What the task requires =>
Where a line of the records contains the word "logo", show that line.

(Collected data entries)

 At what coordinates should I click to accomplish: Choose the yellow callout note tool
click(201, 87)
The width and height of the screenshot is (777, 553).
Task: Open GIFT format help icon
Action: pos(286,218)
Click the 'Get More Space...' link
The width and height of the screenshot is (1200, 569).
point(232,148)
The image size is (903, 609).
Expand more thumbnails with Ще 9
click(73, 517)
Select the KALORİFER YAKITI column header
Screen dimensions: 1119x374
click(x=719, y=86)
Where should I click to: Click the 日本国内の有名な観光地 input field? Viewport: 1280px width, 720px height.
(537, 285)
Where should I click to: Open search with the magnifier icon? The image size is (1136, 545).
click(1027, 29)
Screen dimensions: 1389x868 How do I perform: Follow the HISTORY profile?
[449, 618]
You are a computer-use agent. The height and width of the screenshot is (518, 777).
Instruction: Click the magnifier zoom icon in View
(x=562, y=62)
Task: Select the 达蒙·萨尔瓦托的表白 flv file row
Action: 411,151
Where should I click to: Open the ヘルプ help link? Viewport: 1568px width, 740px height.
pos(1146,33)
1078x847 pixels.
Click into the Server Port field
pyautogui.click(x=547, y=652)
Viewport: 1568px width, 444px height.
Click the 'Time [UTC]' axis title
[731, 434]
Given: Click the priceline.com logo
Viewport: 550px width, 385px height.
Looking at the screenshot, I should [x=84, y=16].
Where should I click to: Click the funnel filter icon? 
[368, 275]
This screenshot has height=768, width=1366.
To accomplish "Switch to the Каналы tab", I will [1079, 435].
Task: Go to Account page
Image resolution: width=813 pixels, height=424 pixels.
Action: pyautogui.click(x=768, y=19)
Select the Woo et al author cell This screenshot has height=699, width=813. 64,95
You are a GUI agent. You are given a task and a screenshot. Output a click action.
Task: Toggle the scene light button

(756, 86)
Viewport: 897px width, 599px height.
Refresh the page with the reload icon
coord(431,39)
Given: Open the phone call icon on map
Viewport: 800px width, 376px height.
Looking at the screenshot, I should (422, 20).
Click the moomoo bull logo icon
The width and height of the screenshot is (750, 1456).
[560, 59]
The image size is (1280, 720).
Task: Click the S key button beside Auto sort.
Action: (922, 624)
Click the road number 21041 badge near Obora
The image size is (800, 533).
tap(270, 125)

Task output =>
Given: Click the priceline.com logo
Click the moomoo bull logo icon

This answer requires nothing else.